The so-called quantitative pocket won its place in the fund for two reasons that both relates to wider sustainability considerations in their own respective ways:

  1. The applied best-in-class approach is particularly appropriate for screening large cap companies that are not always intuitively viewed as particularly sustainable or impactful. While large caps generally benefit from higher third-party ESG ratings, which tend to be based on transparency and processes related to the management of ESG risks, they also face greater media scrutiny if things go wrong. The more complex and diversified nature of their business models and value chains can obscure the positive impact these behemoths can have on the overall economy. Thus, filtering for the ESG leaders within a universe ensures the inclusion of quality companies with a solid sustainability profile in the fund. In terms of the sustainability profile, the chosen companies are either enablers of change thanks to their sheer scale, reach and thus influence across the whole value chain or provide essential products used globally by millions every day all the while presenting best ESG practices in their own operations.
Our reasoning is that, having the necessary capital and resources available to prioritise sustainable operations throughout the value chain, they can act as drivers of change: these companies have the power and weight to shift market practices given their size, reach and influence up-and downstream.Annick Drui, fund manager at BLI - Banque de Luxembourg Investments
  1. The second benefit is linked to the fund’s risk-return profile and the complementarity the quant pocket can offer next to the thematic pocket. Sustainability goes hand in hand with longevity and moral behavior towards all stakeholders including clients and as such the protection of our investor’s capital. We deem it sensible for the long term to offer a fund that looks to diversify across sectors, geographies, market caps and sustainability profiles in order to avoid a loss of diversification, incur increased volatility or risks from sectoral biases for example.

 

What good looks like - Enablers of change & essentials

How are these large companies driving large-scale change today for a more sustainable future? In order to give a tangible view let’s look at some examples from the current portfolio across the 3 categories Environment, Social and Governance.

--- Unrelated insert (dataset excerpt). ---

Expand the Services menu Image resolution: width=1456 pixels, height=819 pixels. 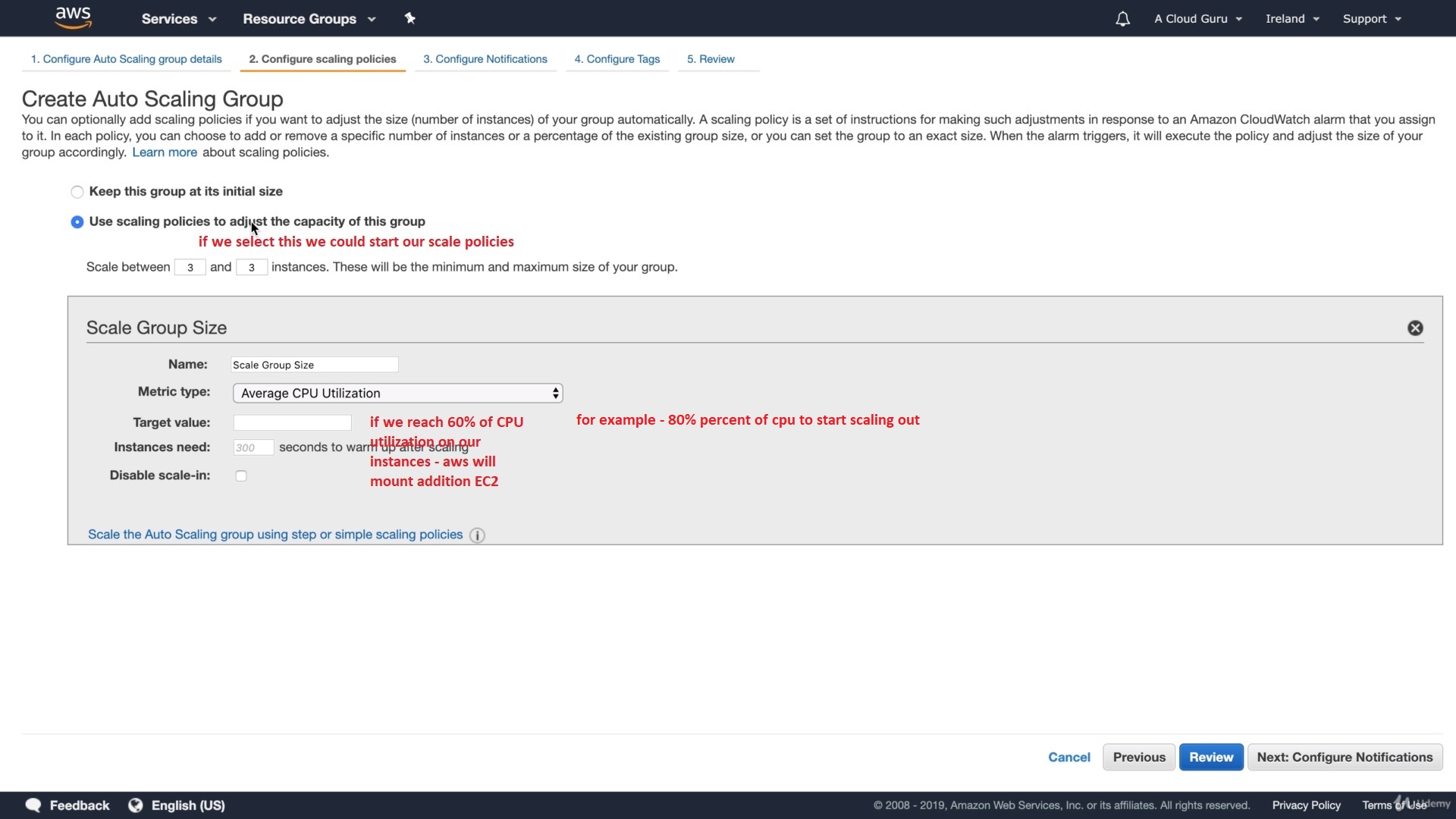pyautogui.click(x=178, y=19)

On the environmental side we are for example going to find companies that assist their clients in the energy management & efficiency departments. Via their product and service offerings they allow their customers to operate using fewer resources and in turn abate emissions. Naturally we tend to find companies fitting this description in sectors such as industrials and materials.

Let’s illustrate with Air Liquide. When we say Air Liquide, we certainly think about large industrial gas production sites, heavy trucks and cylinders serving large industries such as chemicals, refining, metallurgy. But Air Liquide does much more behind the scenes and is active in the production of hydrogen in order to facilitate the energy transition and also in the fields of health and electronics. Indeed, semiconductors, cells for solar panels and our flat screens depend on industrial gases supplied by Air Liquide, which is also a supplier of medical gases for hospitals and at home care. The enabling quality of the company is coming from the contribution it provides to the upgrade of critical infrastructure and the retrofit of various industries to make them more sustainable i.e. increasing resource use efficiency and adopting cleaner and more environmentally friendly technologies across industrial processes. Specifically, Air Liquide together with its clients have saved 11 million tons of CO2 [1] equivalent emissions. Industrial gases reduce the sulfur content of fuels and lighten heavy hydrocarbons for refining customers, improve energy performance for metallurgy customers and enable advances in mobility and connectivity for electro customers.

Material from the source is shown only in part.